James Cameron has shut down reports that he is set to make a film about the OceanGate Titan submersible disaster.
The Titanic director, who has visited the wreckage of the famous doomed ship on 33 occasions, moved to address media speculation that had begun to swirl earlier this week.
On July 13, The Sun reported that the Titanic director had been approached by a streaming network to work on a project telling the story of the Titan and the five men who died onboard after it imploded en route to the Titanic.
The submersible went missing on June 18 and, despite a mammoth search being conducted over the course of the next few days, on June 23 it was confirmed that all five passengers - OceanGate CEO Stockton Rush, Hamish Harding, Paul-Henri Nargeolet, Shahzada Dawood, and Suleman Dawood - were dead.
During the search and in the aftermath of wreckage discovery, Cameron has spoken of the disaster. However, when rumors began to circulate about his involvement in a potential film about the voyage, the director was quick to put a blunt end to reports.

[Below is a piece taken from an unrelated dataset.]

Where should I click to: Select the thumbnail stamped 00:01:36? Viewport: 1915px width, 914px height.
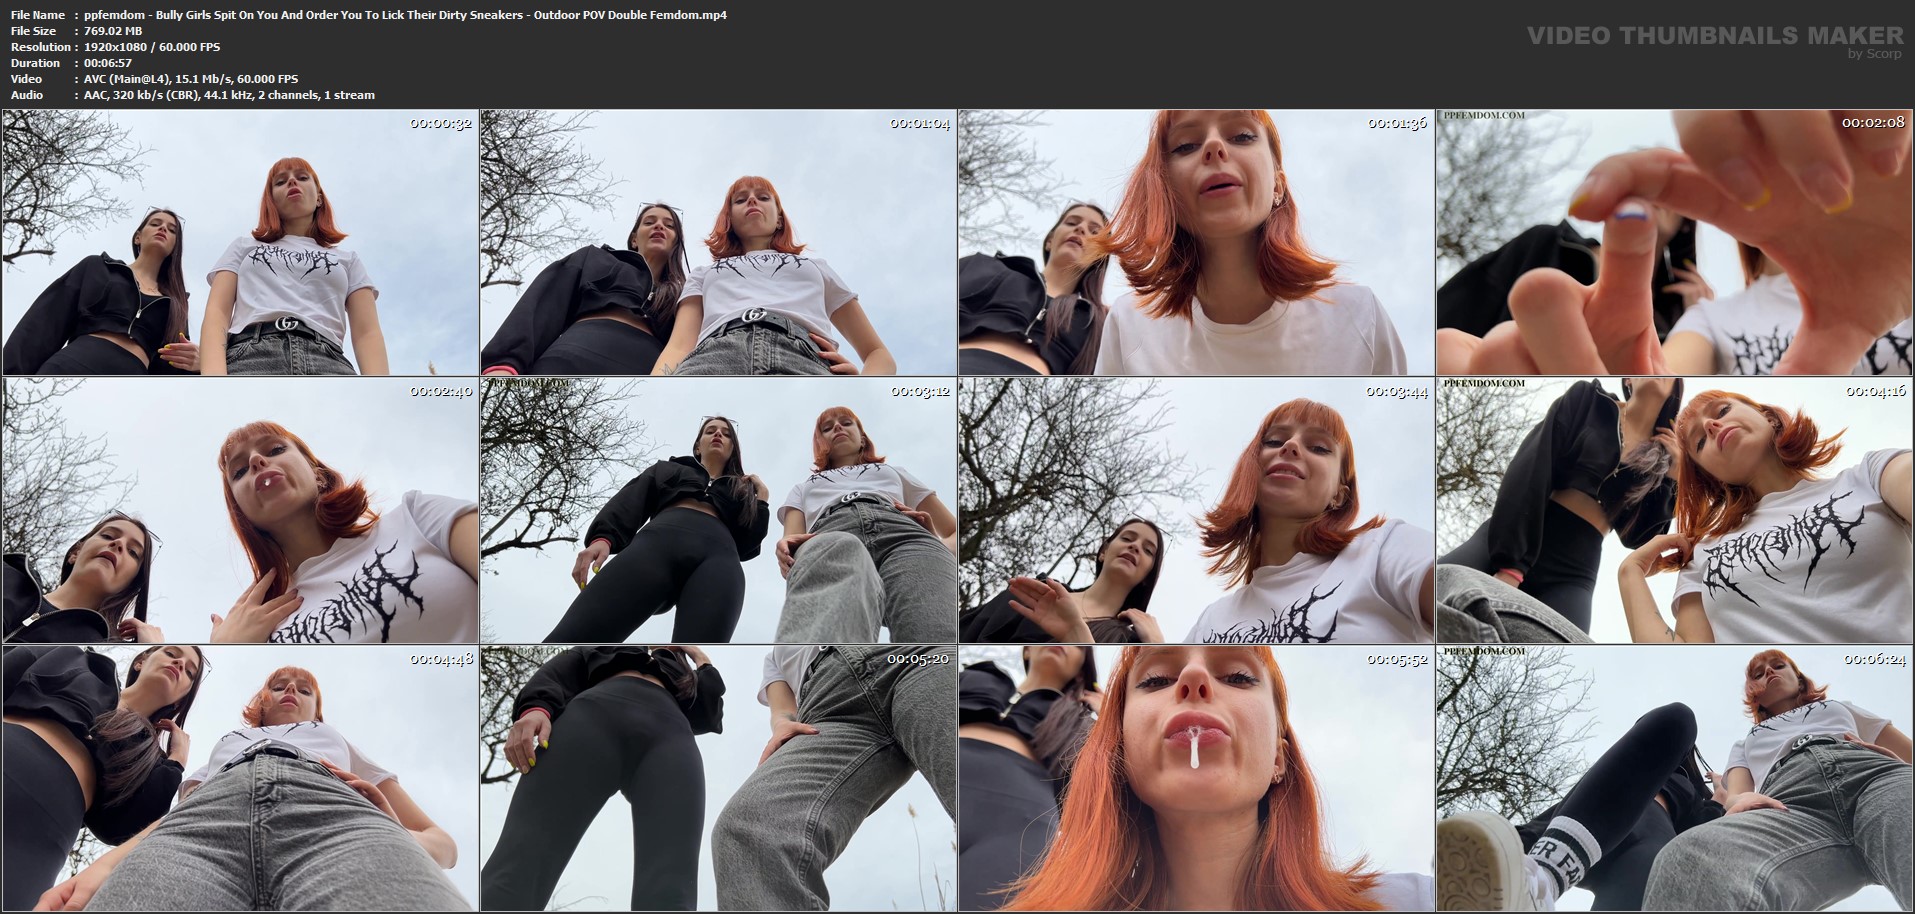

Taking to Twitter, the Canadian filmmaker said, "I don't respond to offensive rumors in the media usually, but I need to now. I'm NOT in talks about an OceanGate film, nor will I ever be."

Speaking to ABC News, via Insider, Cameron had recently made comparisons between OceanGate CEO Rush and Titanic captain Edward Smith with regards to their attitudes towards safety concerns aboard their respective vessels.
"A number of the top players in the deep-submergence engineering community even wrote letters to the company saying that what they were doing was too experimental to carry passengers and that needed to be certified and so on," Cameron said of OceanGate, who recently wiped all of their social media accounts and website from the internet and suspended operations of their expeditions.
Cameron added, "I'm struck by the similarity of the Titanic disaster itself, where the captain was repeatedly warned about ice ahead of his ship and yet he steamed at full speed into an ice field on a moonless night, and many people died as a result.
"It's a very similar tragedy where warnings went unheeded — to take place at the same exact site with all the diving that's going around all around the world. I think it's just astonishing, it's really quite surreal."
Cameron also revealed that he had designed and built a submersible himself that was capable of reaching sea levels three times deeper than the Titanic wreckage's site, which is roughly 12,500 feet underwater.
"Deep submergence diving is a mature art," Cameron said in regards to OceanGate's approach to deep sea exploration, adding that all other deep submergence vehicles in operation around the world follow the "gold standard" when it comes to safety protocols, whereas the Titan did not.